Deploy Distributed Inference Workloads
This guide explains how to create a native distributed inference workload via the NVIDIA Run:ai UI.
An inference workload provides the setup and configuration needed to deploy your trained model for real-time or batch predictions. It includes specifications for the container image, data sets, network settings, and resource requests required to serve your models.
The inference workload is assigned to a project and is affected by the project’s quota.
To learn more about the inference workload type in NVIDIA Run:ai and determine that it is the most suitable workload type for your goals, see Workload types and features.

Before You Start
Make sure you have created a project or have one created for you.
Make sure LWS is properly installed by your administrator.
If the image you are planning to use is hosted in NGC, make sure you have an NGC account with an active NGC API key. To obtain a key, go to NGC → Setup → API Keys, then generate or copy an existing key. In NVIDIA Run:ai, store the key either as a shared secret (created by an administrator) or a user credential (created under User settings).
Workload Priority and Preemption
By default, inference workloads in NVIDIA Run:ai are assigned a Very high priority and are non-preemptible. These defaults ensures that inference workloads, which often serve real-time or latency-sensitive traffic, are guaranteed the resources they need. The default very-high priority ensures the fastest possible scheduling, and the default non-preemptible value guarantees that the workload will not be disrupted by other workloads once it starts running.
You can override the defaults by configuring priority and preemptibility.

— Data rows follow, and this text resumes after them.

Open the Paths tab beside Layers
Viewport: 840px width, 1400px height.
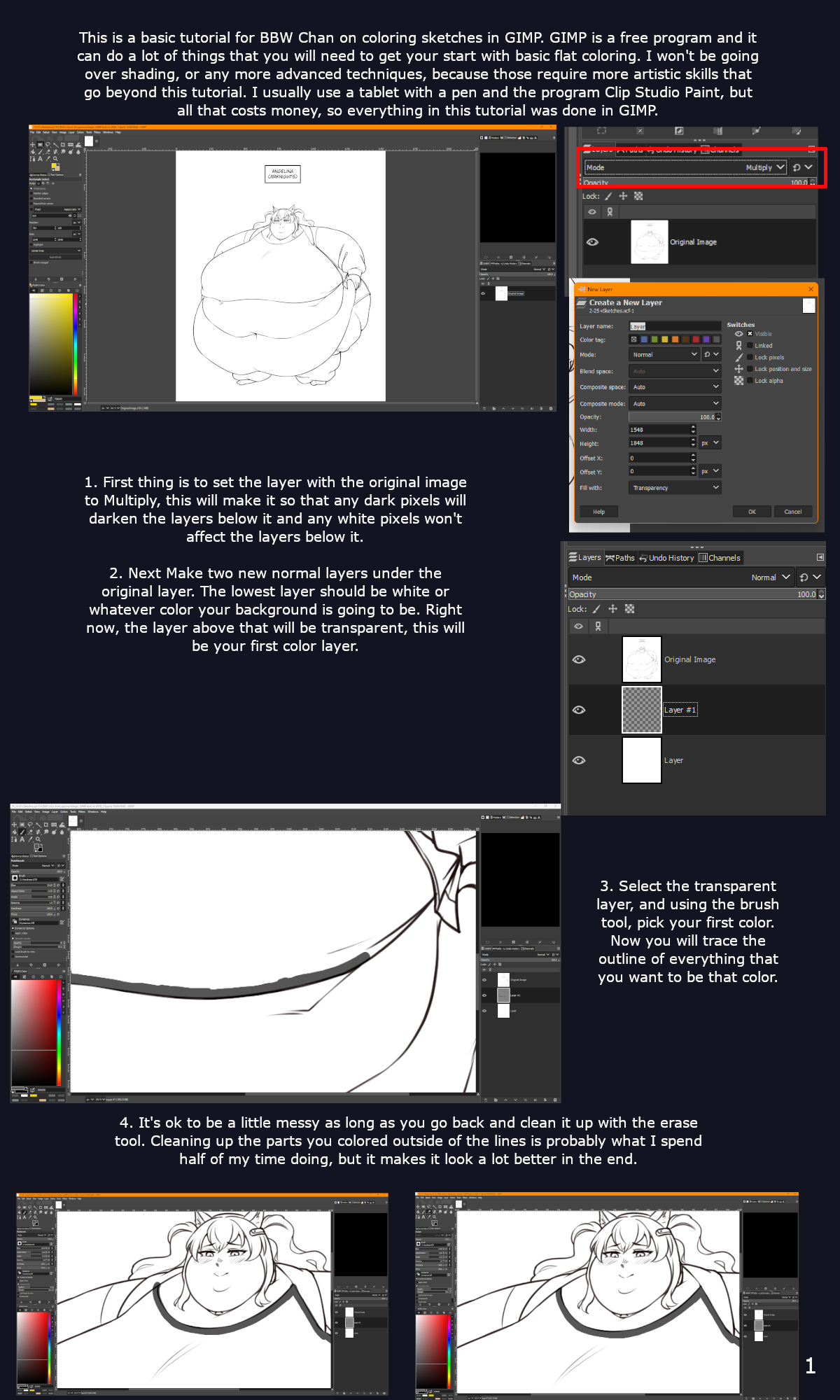click(620, 558)
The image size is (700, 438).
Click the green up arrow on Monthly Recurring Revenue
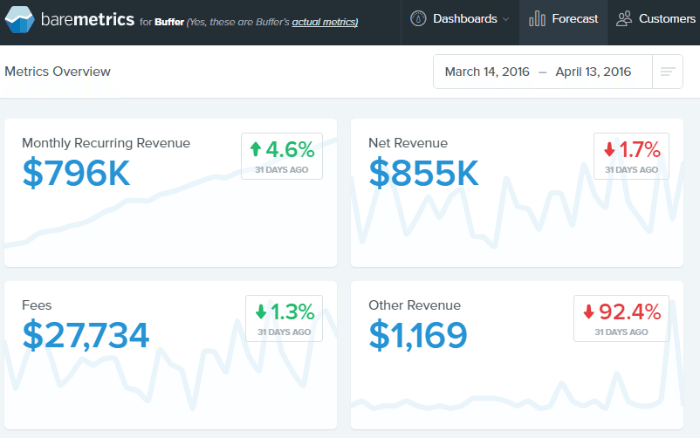[256, 150]
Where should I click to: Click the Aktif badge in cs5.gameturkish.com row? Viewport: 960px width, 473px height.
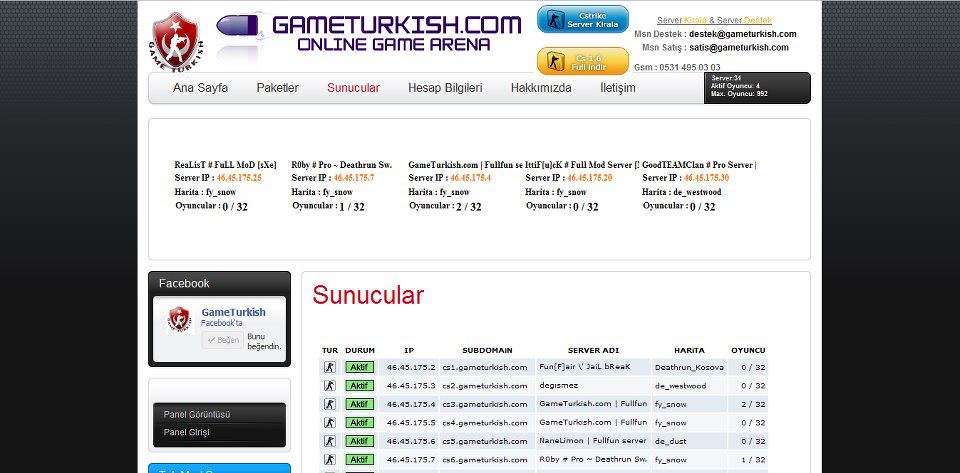(x=359, y=441)
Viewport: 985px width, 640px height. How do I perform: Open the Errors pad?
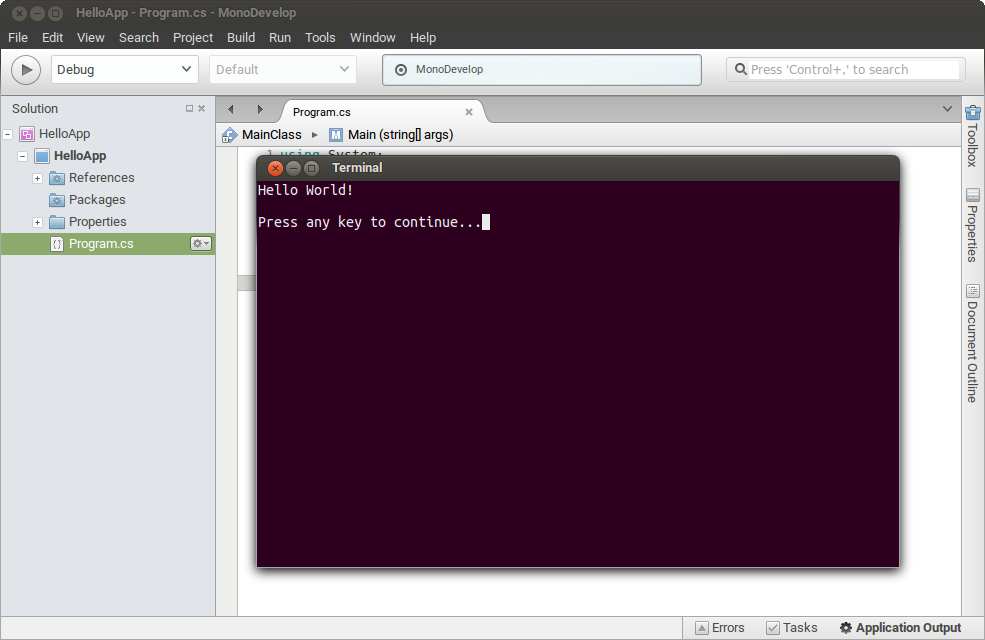point(720,627)
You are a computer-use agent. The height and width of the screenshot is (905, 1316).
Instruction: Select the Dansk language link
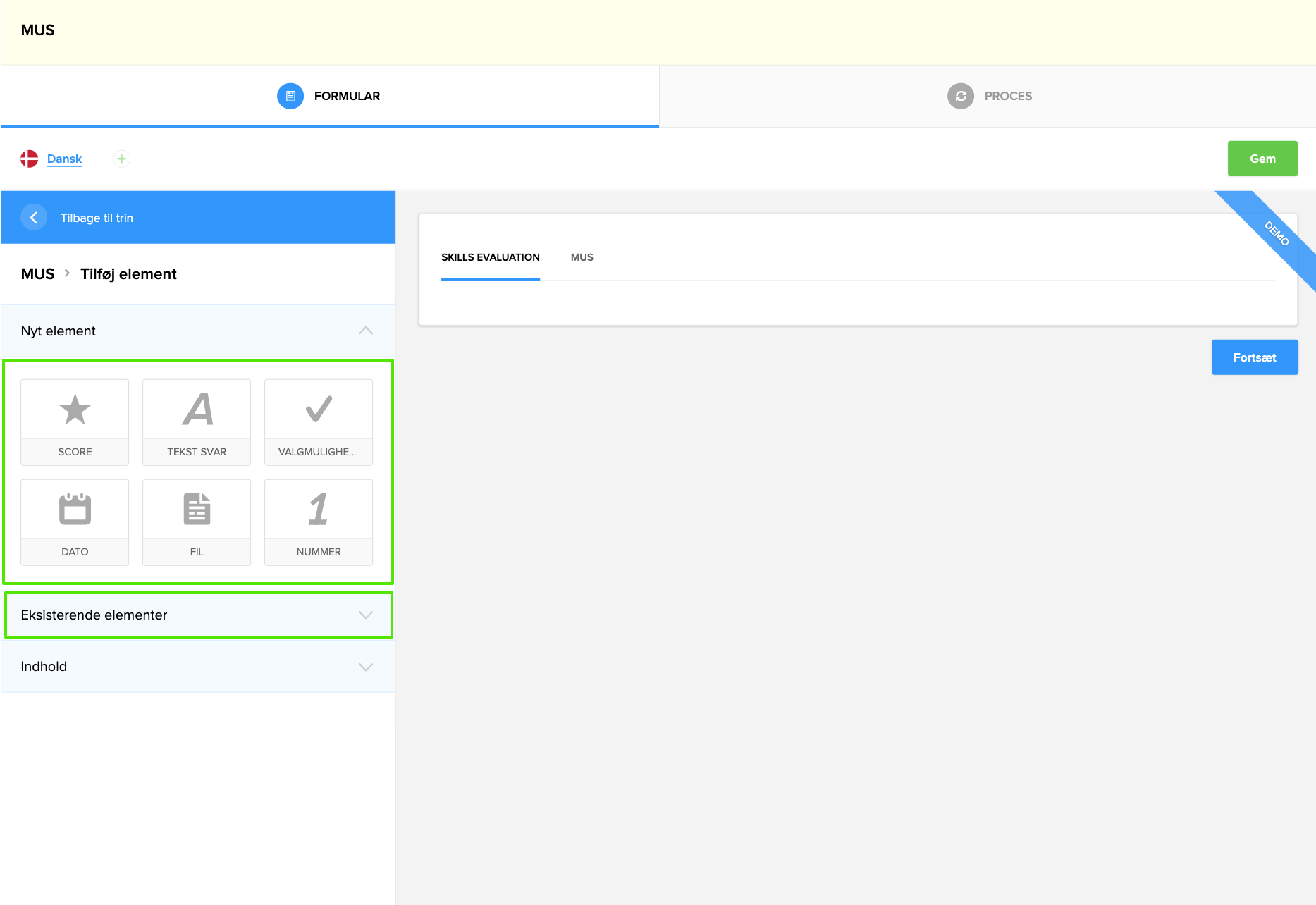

For more details, see Workload priority and preemption.
Workload Policies
When creating a new workload, fields and assets may have limitations or defaults. These rules and defaults are derived from a policy your administrator set.

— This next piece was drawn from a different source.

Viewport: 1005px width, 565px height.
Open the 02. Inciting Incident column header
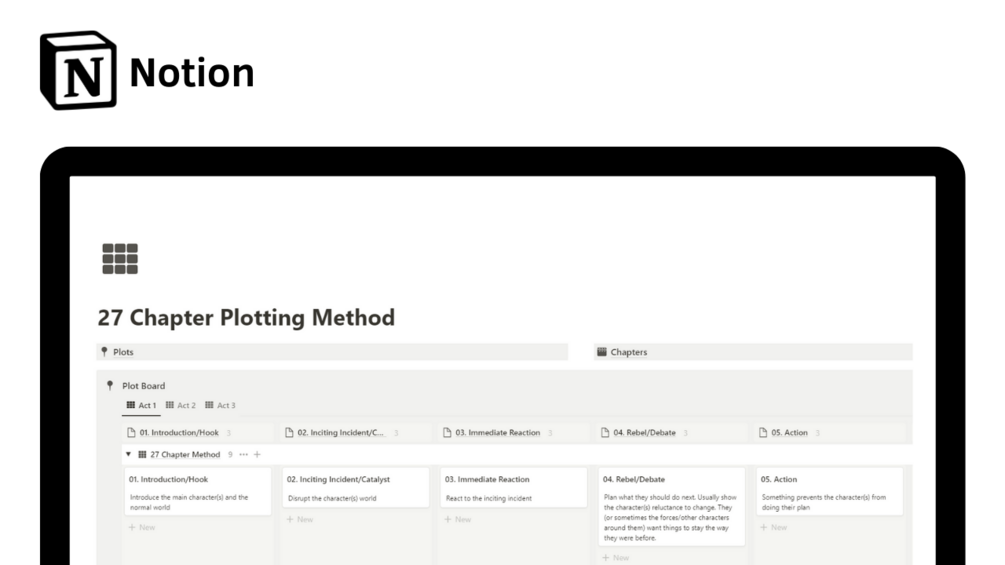[340, 433]
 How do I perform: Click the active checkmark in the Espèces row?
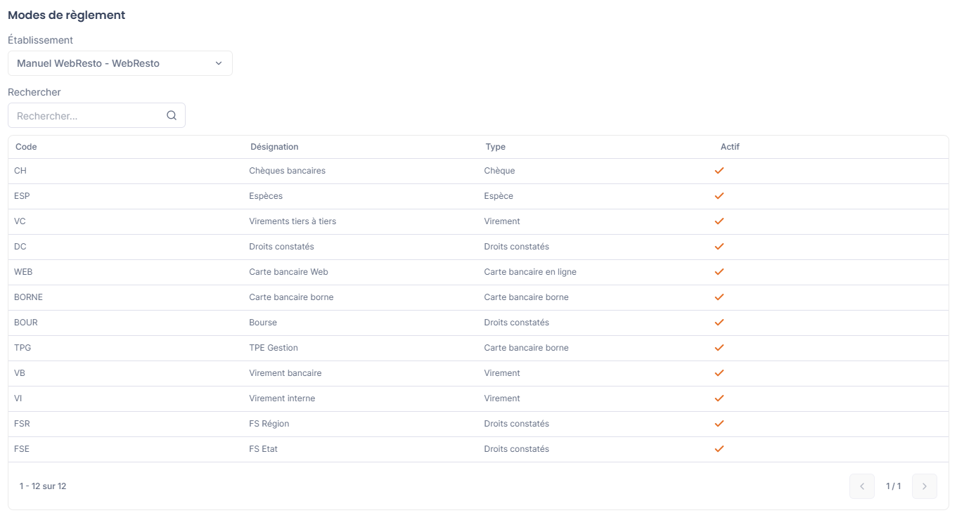[719, 196]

Policies allow you to control, standardize, and simplify the workload submission process. For additional information, see Policies and rules.

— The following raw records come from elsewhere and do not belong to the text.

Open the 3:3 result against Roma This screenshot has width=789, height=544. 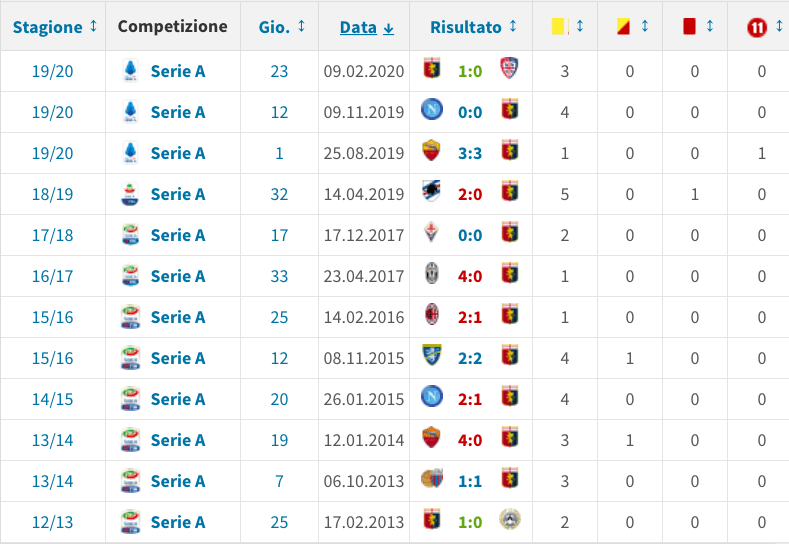click(x=471, y=153)
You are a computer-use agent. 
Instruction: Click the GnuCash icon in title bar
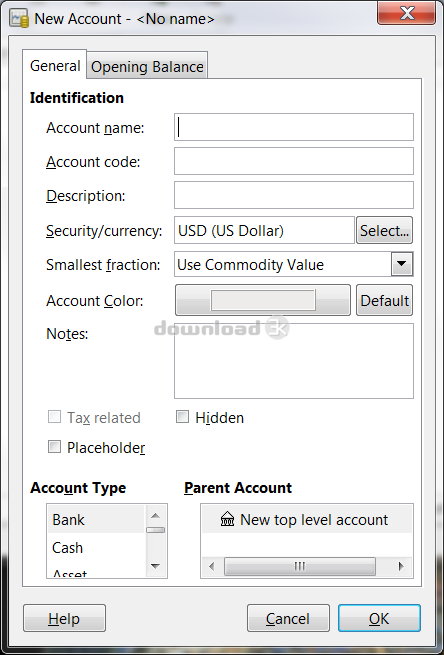[x=19, y=19]
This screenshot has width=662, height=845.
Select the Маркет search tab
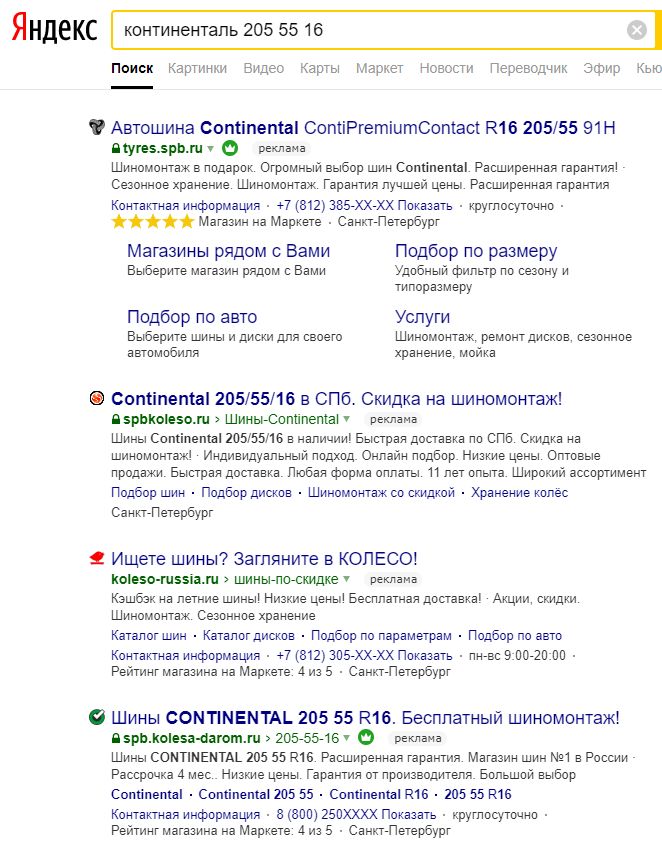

The effects of the policy are reflected in the workspace creation form:
Defaults derived from the policy will be displayed automatically for specific fields.
Disabled actions and permitted value ranges for values will be visibly explained per field.
Rules and defaults for entire sections (such as environments, compute resources, or data sources) may prevent selection and will appear on the entire library card with an option for additional information via an external modal.
Leader Worker Set Architecture
Distributed inference workloads are based on a Leader Worker Set (LWS) architecture, where each replica consists of a leader pod and a set of worker pods. The workload is configured across three steps:
Leader - Defines the specification for the leader pod, which is responsible for coordinating the distributed inference workload and exposing the serving endpoint. The container image, compute resources, environment variables, and storage are configured independently for the leader.
Workers - Defines the specification for the worker pods, which are responsible for model inference processing. Worker pods can be configured with a different container image and compute resources than the leader. The number of worker pods is also defined in this step.
Workload Setup - Defines workload-level settings, including the number of replicas (each replica consists of one leader and its associated worker pods), scheduling priority, preemptibility, and the startup policy that determines when worker pods are created relative to the leader.

Creating a Custom Distributed Inference Workload
To create an inference workload, go to Workload manager → Workloads.
Click +NEW WORKLOAD and select Inference from the dropdown menu.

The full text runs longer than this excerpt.